## Tareas
a - Indica si cada afirmación coincide con el texto sobre los libros de Aira que aparece más abajo, respondiendo sí o no y citando literalmente las palabras del texto que lo deciden: (i) La conferencia recogida en Sobre el arte contemporáneo se dio en Madrid en mayo de 2000. (ii) Ganar el Nobel garantiza el talento de un autor. (iii) Aira menciona a Fukuyama en su ensayo.
b - Según el texto sobre los libros de Aira, ¿desde qué década se encuentran las artes visuales en el estado llamado arte contemporáneo?
c - Prosigue el texto sobre los libros de Aira a partir de su última oración.

## Texto fuente
********

Mientras espero que Aira gane el Nobel, me detengo en este pasaje de El cerebro musical, su último libro: “¿Habré sido un genio incomprendido, o apenas un talento a medias, extraviado en los meandros del vanguardismo?”. Está claro que ganar el Nobel no es garantía de talento ni de que el autor haya sido comprendido, pero ciertamente es un signo de reconocimiento y Aira no podrá seguir incurriendo en ese tipo de coqueterías.
Otro libro de Aira apareció al mismo tiempo: Sobre el arte contemporáneo, que contiene una conferencia que el autor dio en Madrid en mayo de 2000. Es de un brillo extraordinario (aun para los altos estándares del autor), lleno de ideas sobre la relación entre la plástica y la literatura, la historia de estas disciplinas y sobre el presente y el futuro del arte en general. En este ensayo (¿ensayo?), Aira dice que el arte contemporáneo es un estado al que llegaron las artes visuales a partir de los años 70, una especie de limbo en el que se realiza de algún modo el fin de la historia (aunque Aira no hable de Fukuyama): a partir del triunfo de las ideas de Duchamp, ya no hay posibilidades de crear escuelas, de discutir valores ni de plantear debates entre vanguardias porque rige un presente absoluto en el que las obras surgen de la nada, son inconcebibles sin su discurso y ni siquiera pueden ser reproducidas. Agotados los impulsos modernos, abolida la controversia interna y toda noción de progreso, dice Aira, se vive en una “fascinante diversidad”.

********

## Material de estudio
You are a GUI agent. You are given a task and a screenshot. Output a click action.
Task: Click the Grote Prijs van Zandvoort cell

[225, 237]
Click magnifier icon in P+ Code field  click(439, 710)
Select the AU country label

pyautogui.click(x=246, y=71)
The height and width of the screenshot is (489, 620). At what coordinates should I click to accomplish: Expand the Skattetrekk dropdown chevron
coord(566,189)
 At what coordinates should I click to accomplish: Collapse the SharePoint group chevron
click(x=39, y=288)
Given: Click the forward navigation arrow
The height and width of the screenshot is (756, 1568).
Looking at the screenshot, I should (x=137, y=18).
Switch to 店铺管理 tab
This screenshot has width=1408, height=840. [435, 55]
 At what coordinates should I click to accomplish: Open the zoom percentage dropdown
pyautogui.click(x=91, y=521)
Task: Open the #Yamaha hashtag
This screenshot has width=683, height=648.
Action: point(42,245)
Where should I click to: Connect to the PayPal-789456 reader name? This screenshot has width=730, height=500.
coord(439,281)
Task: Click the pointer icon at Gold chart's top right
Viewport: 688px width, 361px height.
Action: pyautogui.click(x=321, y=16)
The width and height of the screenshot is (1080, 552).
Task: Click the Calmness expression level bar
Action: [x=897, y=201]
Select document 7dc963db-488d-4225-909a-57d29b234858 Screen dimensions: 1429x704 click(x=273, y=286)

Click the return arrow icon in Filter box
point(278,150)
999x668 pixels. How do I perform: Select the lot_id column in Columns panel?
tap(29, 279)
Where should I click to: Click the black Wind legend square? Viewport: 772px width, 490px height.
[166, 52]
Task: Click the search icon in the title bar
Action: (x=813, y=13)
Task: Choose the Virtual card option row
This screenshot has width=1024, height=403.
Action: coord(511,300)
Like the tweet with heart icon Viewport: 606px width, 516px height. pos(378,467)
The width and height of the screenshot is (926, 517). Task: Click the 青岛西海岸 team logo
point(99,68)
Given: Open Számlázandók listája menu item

********

## Respuestas por punto
a -
(i) Sí: "una conferencia que el autor dio en Madrid en mayo de 2000".
(ii) No: "ganar el Nobel no es garantía de talento".
(iii) No: "aunque Aira no hable de Fukuyama".

b - Desde los años 70.

c -
Esta situación proyecta sobre la literatura una extraña sombra. El mundo del arte contemporáneo es inconcebible sin sus curadores, galeristas, críticos y coleccionistas, y también sin el dinero: “Los océanos de dinero que fluyen hacia el arte contemporáneo, y la portentosa legitimación social consiguiente, promueven un clima de trabajo festivo compartido, al que si hubiera que buscarle un paralelo en la literatura, se lo encontrará en las residencias de escritores, talleres, clínicas, ferias, coloquios, turismo de alta gama y experiencias de promoción de la creatividad”. En ese contexto, ya no hay o no habrá lugar para el escritor como figura del solitario atormentado y su sucesor es un individuo comunicativo y gregario como son los pintores desde hace décadas. Como ha declarado uno de los editores de Aira, es un deber de todo escritor asistir a fiestas.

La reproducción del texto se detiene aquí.